Collected data entries

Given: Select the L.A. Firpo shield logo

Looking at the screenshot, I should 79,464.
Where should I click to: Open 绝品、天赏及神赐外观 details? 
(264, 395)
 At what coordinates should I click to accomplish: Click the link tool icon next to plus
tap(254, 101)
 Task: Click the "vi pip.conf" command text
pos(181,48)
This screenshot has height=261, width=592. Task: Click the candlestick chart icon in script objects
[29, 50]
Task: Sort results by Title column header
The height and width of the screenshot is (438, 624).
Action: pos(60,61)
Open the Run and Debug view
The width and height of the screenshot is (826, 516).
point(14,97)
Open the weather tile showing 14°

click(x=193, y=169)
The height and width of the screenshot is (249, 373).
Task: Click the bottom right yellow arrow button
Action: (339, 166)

[Assigned task] Every entry, from first to last, is to be reproduced exactly.

[The completed task]
Given: Select the L.A. Firpo shield logo

Looking at the screenshot, I should 79,464.
Where should I click to: Open 绝品、天赏及神赐外观 details? 
(264, 395)
 At what coordinates should I click to accomplish: Click the link tool icon next to plus
tap(254, 101)
 Task: Click the "vi pip.conf" command text
pos(181,48)
This screenshot has height=261, width=592. Task: Click the candlestick chart icon in script objects
[29, 50]
Task: Sort results by Title column header
The height and width of the screenshot is (438, 624).
Action: pos(60,61)
Open the Run and Debug view
The width and height of the screenshot is (826, 516).
point(14,97)
Open the weather tile showing 14°

click(x=193, y=169)
The height and width of the screenshot is (249, 373).
Task: Click the bottom right yellow arrow button
Action: (339, 166)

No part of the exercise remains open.